» **Task input**
------------------------------------------------
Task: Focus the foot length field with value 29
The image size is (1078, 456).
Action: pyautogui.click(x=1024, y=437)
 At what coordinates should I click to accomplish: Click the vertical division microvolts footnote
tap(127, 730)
------------------------------------------------
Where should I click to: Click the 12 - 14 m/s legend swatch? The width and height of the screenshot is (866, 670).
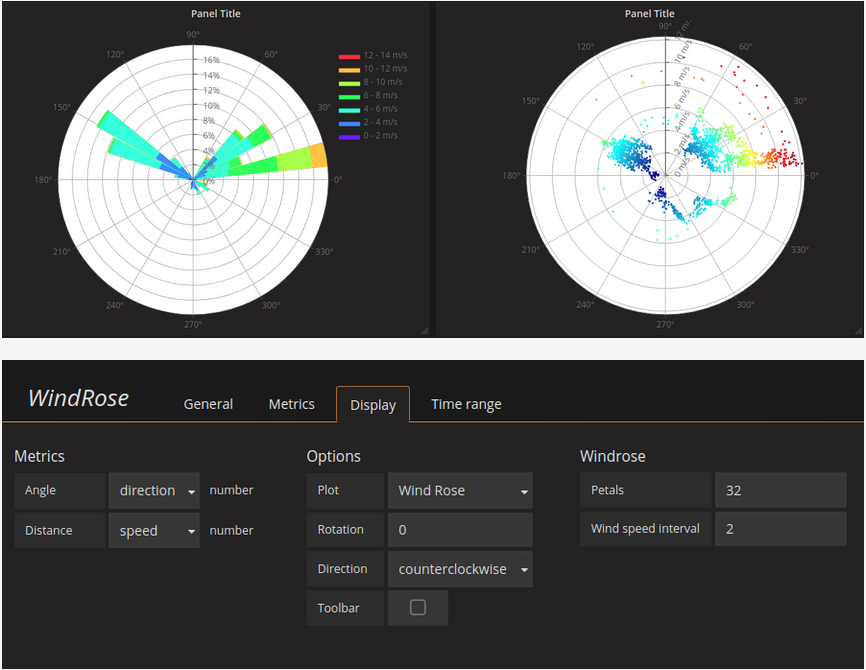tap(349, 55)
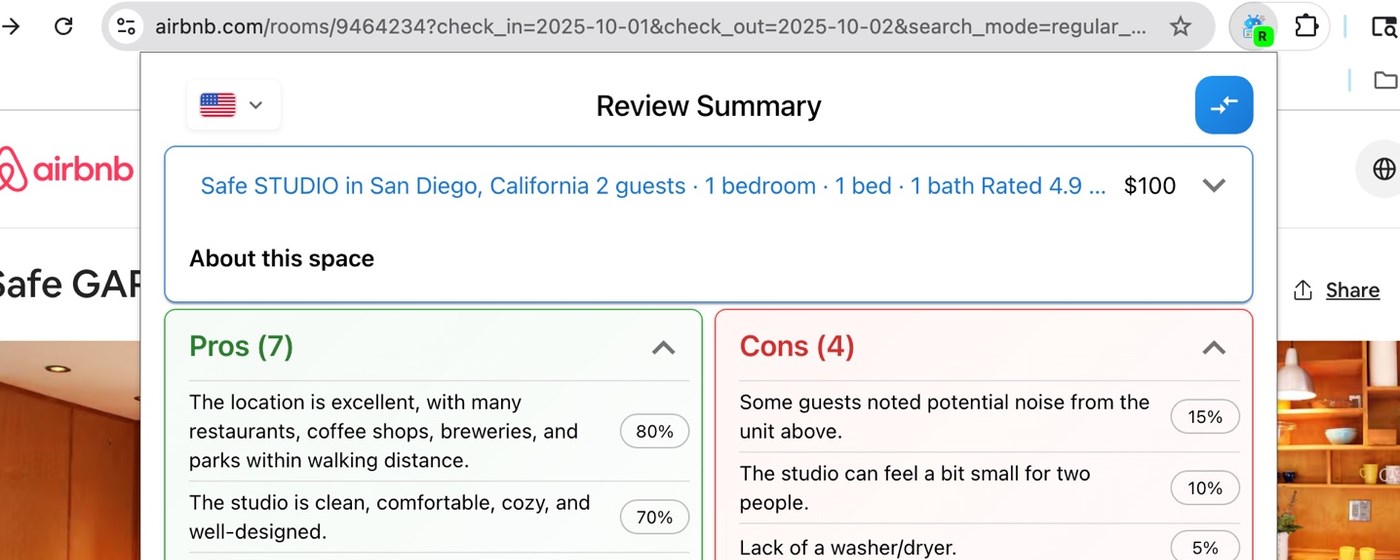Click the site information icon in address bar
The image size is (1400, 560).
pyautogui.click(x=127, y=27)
------------------------------------------------
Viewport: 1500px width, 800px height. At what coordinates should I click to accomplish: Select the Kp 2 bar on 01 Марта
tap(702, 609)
------------------------------------------------
» **Instruction**
Format the part of the material that opens with the line containing "Viewport: 1500px width, 800px" and closes with the line containing "tap(702, 609)" as a JSON list of strings, one string per line and blank lines left out.

» **Task solution**
[
  "Viewport: 1500px width, 800px height. At what coordinates should I click to accomplish: Select the Kp 2 bar on 01 Марта",
  "tap(702, 609)"
]